*WHAT YOU ARE ASKED TO DO*. Leave the pictures behind and reproduce every line of the listing exactly.

*MATERIAL SHOWN*.
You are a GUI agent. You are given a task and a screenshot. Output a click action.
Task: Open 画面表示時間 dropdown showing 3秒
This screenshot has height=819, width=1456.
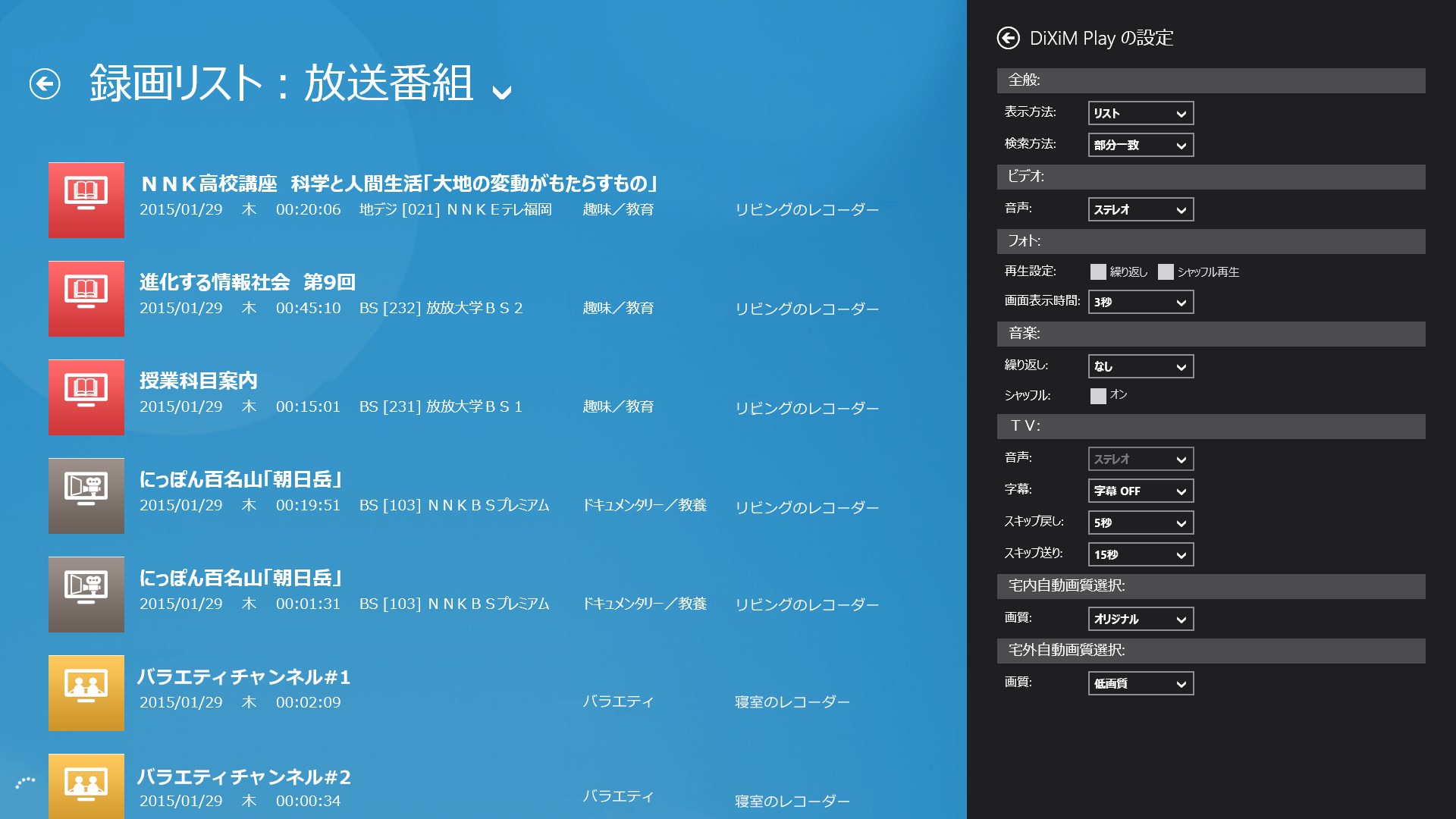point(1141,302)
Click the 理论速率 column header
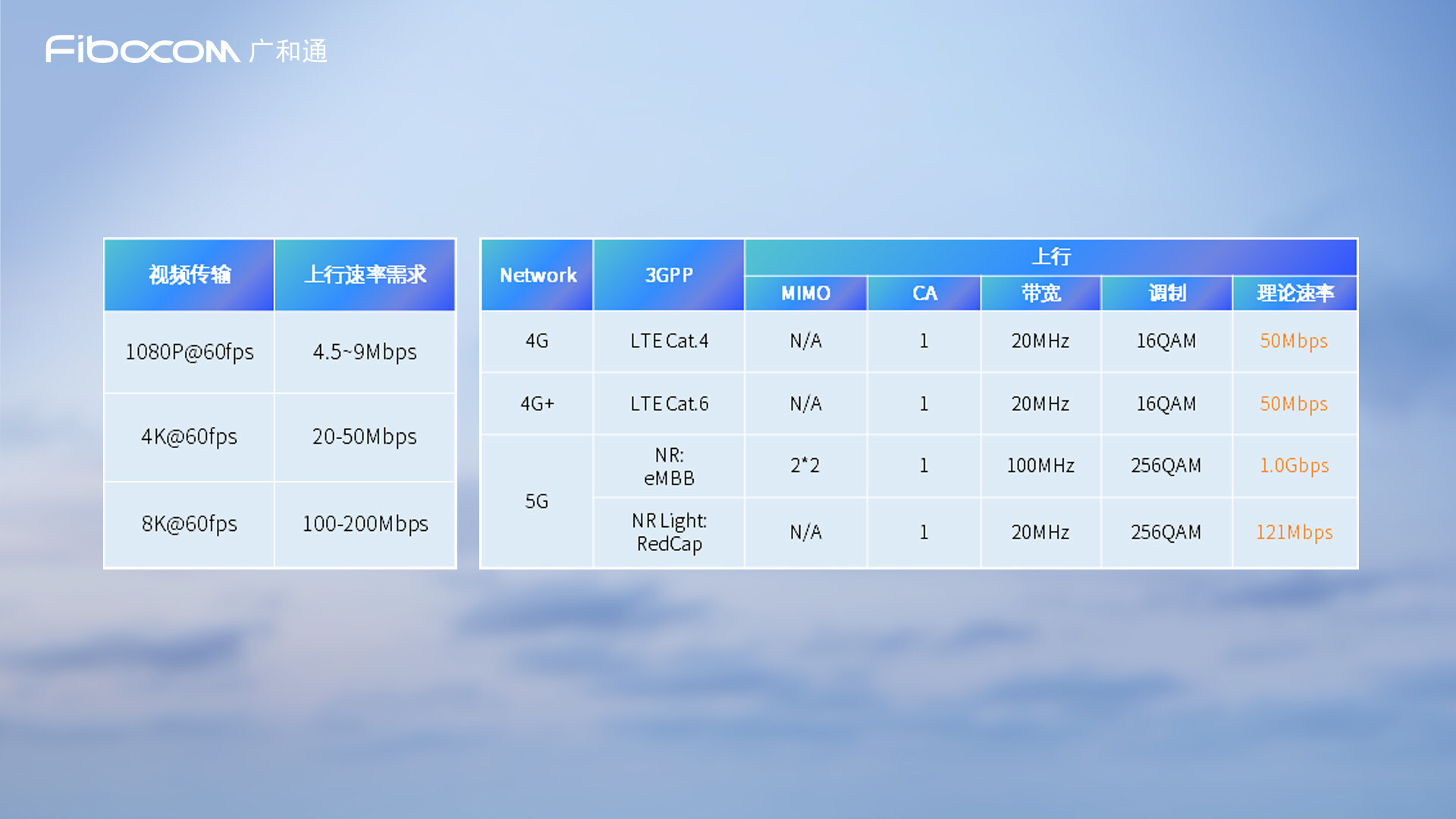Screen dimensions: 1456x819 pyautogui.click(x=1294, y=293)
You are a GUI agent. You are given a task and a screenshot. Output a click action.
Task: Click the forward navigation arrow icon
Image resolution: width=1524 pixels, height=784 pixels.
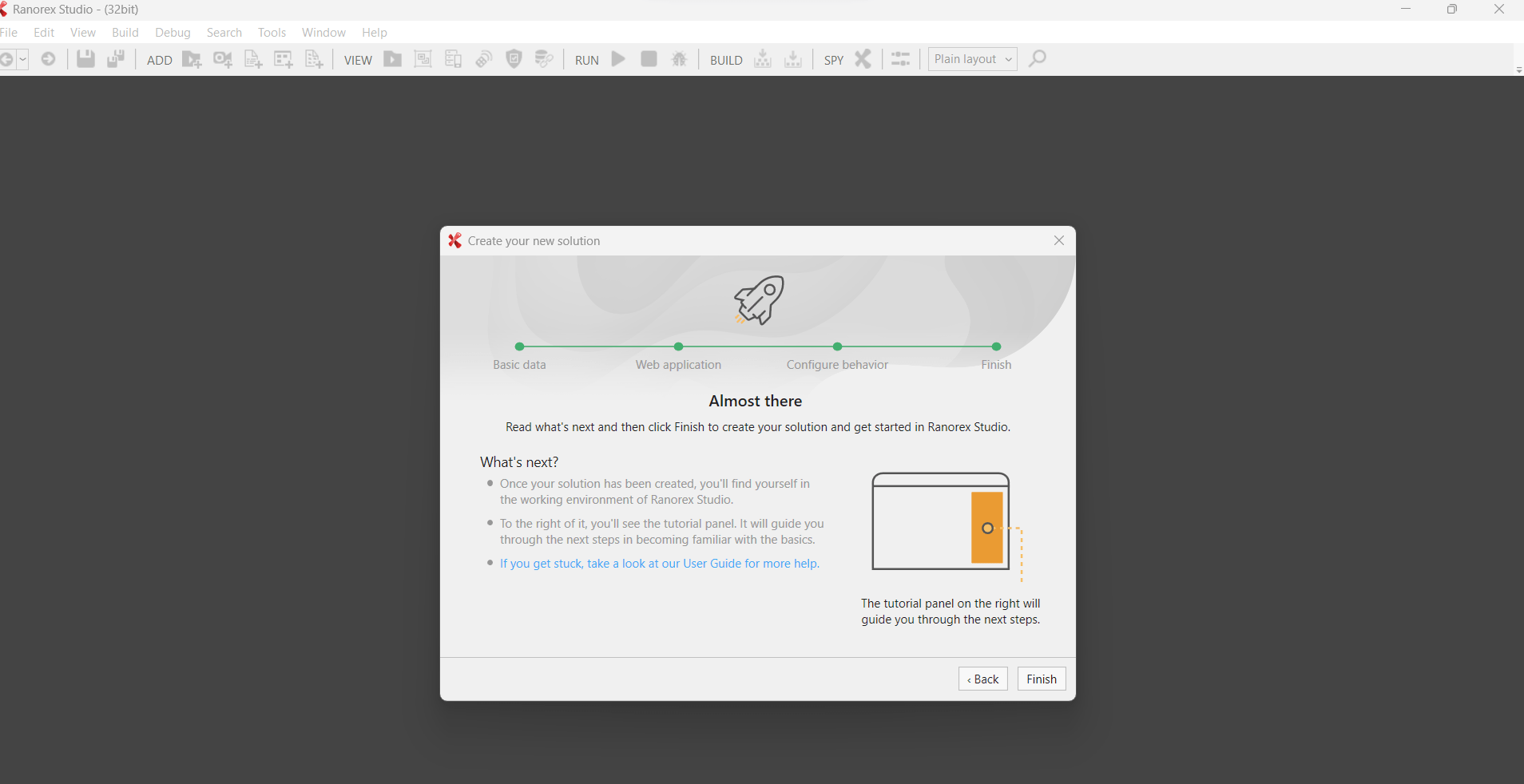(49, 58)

*ANSWER BOX*.
You are a GUI agent. You are given a task and a screenshot. Output a click action.
Task: Open 画面表示時間 dropdown showing 3秒
This screenshot has height=819, width=1456.
point(1141,302)
Click the 理论速率 column header
Screen dimensions: 1456x819 pyautogui.click(x=1294, y=293)
You are a GUI agent. You are given a task and a screenshot. Output a click action.
Task: Click the forward navigation arrow icon
Image resolution: width=1524 pixels, height=784 pixels.
(49, 58)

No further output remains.